Of the budget, $3.3 million came from the British arm of Columbia Pictures, $3 million from the Canadian radio and cable television company, Selkirk Holdings, $1.8 million from the Toronto Dominion Bank, $1.2 million from the Bank of Montreal, and $100,000 from the Canadian Film Development Corporation (the latter was seed money for pre production and was paid back when the film was financed).

The Bank of Montreal lent the producers money to make the film. When the producers could not raise finance, the bank was forced to become investors.

Snell wanted to make the movie on location, feeling audiences would not react well the shooting "studio snow" which had been the method used on an earlier MacLean adaptation, Ice Station Zebra. "Audiences can tell styrofoam snow," said Snell.

It was the thirteenth film made from a MacLean novel. Snell said "He complained of no continuity" with the previous films "but with me he's close to being a partner. Usually his books get bought and he's invited to the premiere. In his case I'm on the phone regularly to him in Geneva where he lives and he's getting a kick out of it."

==Shooting==
Filming started 22 November 1978 in Stewart, British Columbia. The unit were based at Stewart for seven weeks then moved to Glacier Bay National Park in Alaska.

Location filming in Stewart and Glacier Bay took three months. A Soviet ship was used to transport the unit. It was hired for three weeks but because of bad weather was needed for another week at $6,000 a day. The cast and crew numbered 103 and there were 101 Russian crewmembers, 66 of whom were women.

The shoot was difficult. Vic Armstrong was put in charge of the second unit. One day he went on a location scout up the mountain in a helicopter with Sharp, and three others and they were stuck for four days due to bad weather without food or proper clothing; they survived by staying in the helicopter and by eating the pilot's lunch over several days. When they returned, six feet of snow fell overnight and a week's filming was lost as they dug out of snow. Later on during the shoot, helicopter pilot John Soutar was killed in an accident.

The Swedish invention called Larven (The Caterpillar) by Lennart Nilsson is used in the chases around the island.

"We're delighted to be working on an international picture", said second unit director Alan Simmonds. "But co-productions can be a one-way street. The whole mentality of the film is English or American – the style, the amount of money. We're good, we know we're good, but the moneymen won't take a risk on Canadians."

The unit then moved to London where interiors were completed at Pinewood Studios.

Sutherland called his character "an intelligent, humorous, lonely man."

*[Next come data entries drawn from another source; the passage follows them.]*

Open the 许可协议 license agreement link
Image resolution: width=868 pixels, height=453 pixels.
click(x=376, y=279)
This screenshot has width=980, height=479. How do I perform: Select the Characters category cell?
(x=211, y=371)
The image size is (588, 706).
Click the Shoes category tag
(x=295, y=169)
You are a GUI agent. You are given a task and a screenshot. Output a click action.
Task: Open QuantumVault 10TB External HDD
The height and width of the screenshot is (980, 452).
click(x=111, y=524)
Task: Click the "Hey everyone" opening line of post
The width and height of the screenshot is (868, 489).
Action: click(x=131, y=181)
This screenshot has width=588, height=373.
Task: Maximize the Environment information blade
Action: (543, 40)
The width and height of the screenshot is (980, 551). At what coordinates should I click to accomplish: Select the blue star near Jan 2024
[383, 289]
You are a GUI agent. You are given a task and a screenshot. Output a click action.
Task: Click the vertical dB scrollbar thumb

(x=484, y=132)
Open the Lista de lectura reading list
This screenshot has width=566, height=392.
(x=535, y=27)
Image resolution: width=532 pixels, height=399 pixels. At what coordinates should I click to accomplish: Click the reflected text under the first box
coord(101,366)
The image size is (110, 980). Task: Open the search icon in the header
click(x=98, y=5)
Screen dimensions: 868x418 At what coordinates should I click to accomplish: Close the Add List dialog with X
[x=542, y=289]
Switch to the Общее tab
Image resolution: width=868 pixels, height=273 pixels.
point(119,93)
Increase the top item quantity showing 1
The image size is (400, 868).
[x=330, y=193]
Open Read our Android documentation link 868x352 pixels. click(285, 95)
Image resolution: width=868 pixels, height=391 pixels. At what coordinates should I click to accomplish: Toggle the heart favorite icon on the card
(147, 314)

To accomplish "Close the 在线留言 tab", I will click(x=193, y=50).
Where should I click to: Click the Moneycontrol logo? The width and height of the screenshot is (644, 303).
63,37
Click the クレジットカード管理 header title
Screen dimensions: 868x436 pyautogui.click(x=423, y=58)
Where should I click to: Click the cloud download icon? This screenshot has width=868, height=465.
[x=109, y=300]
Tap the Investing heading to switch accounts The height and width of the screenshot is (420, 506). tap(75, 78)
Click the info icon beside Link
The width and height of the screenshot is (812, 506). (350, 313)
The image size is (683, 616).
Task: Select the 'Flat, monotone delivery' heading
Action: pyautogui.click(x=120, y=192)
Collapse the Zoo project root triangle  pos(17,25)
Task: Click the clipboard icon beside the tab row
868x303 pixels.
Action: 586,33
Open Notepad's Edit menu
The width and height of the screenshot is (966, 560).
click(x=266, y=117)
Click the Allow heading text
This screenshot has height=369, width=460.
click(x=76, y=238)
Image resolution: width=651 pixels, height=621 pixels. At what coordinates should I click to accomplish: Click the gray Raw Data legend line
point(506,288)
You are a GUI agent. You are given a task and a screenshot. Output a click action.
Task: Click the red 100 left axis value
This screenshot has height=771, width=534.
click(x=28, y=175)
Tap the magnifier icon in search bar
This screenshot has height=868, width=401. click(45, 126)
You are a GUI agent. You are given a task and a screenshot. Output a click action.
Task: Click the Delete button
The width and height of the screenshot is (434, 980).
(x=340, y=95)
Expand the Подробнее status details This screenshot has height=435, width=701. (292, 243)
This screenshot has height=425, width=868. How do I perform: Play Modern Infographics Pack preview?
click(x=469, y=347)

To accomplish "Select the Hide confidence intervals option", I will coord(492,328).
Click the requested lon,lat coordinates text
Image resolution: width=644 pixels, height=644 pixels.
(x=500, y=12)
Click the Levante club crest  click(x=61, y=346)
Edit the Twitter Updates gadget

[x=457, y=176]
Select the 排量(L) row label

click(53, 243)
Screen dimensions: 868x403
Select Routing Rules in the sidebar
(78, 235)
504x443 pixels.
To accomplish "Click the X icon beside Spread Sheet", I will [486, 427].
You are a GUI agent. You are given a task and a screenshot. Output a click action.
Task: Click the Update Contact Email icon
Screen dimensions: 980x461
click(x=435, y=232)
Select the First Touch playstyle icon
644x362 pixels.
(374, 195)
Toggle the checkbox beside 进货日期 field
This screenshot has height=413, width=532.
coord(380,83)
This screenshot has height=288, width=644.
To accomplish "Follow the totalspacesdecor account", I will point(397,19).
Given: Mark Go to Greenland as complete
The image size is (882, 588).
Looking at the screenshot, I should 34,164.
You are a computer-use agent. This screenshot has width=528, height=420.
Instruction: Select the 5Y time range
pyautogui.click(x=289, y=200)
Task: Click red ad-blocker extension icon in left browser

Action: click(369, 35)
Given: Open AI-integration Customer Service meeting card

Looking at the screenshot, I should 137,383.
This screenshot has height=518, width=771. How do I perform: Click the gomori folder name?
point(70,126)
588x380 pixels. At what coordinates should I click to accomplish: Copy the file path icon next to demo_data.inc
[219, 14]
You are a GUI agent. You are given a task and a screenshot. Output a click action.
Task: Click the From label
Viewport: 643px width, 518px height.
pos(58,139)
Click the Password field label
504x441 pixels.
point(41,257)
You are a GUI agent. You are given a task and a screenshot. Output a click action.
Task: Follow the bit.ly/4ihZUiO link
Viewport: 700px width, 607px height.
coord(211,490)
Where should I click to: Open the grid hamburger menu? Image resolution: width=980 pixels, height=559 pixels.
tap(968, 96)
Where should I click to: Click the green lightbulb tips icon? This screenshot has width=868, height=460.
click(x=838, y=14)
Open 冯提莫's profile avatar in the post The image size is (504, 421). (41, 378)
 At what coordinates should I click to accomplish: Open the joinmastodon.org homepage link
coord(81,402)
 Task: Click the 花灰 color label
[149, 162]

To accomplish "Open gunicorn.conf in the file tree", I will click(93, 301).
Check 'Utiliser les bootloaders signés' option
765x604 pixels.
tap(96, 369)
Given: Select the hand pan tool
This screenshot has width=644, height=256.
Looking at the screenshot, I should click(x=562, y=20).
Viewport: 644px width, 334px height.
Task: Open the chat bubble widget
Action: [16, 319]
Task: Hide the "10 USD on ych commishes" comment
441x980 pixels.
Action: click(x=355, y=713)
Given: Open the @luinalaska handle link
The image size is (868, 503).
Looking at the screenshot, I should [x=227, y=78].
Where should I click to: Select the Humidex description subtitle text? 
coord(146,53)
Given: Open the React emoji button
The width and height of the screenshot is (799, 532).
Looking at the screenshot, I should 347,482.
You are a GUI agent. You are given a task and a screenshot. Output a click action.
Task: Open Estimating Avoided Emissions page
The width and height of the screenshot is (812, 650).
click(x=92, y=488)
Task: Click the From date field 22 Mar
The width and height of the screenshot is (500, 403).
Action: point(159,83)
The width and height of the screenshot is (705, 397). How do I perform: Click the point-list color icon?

The film went a million dollars over budget, which Sharp says was the first time it had happened in his career. He later called the location "silly" because although it was spectacular visually and right for the story it was logistically difficult.

==Release==
===Critical===
The Quarterly Review called it "murder on the Alaska Express... but, in search of something to take the children to which doesn't feature a scene of bestiality, you could do a lot worse". The Observer said it "has the same numbing effect as frost bite." MacLean's called it "a clinker if there ever was one."

The Globe and Mail said "one could perhaps be excused for expecting it to be a major disaster. It isn't: the Arctic landscapes are breathtaking, and some of the action sequences are not only active, but also exciting" but that "when compared to The Guns of Navarone... it's routine adventure- flick stuff: blood, guts and (a little) suspense intercut with acting of appalling quality, and dialogue that makes one yearn for the days of silent movies."

The Los Angeles Times called it "best left to the easily satisfied".

===Box office===
The film was a flop at the box office.

Sharp says the film "did alright" but had a lot of success on video.

During pre-production, Snell announced he had the film rights to six other MacLean novels, three of them not written. Snell and Selkirk were so positive about Bear Islands prospects that at one stage they planned a series of Alistair MacLean adaptations for annual Christmas release, starting with The Way to Dusty Death. That film was never made but Snell did go on to make The Hostage Tower and Air Force One is Down based on MacLean stories.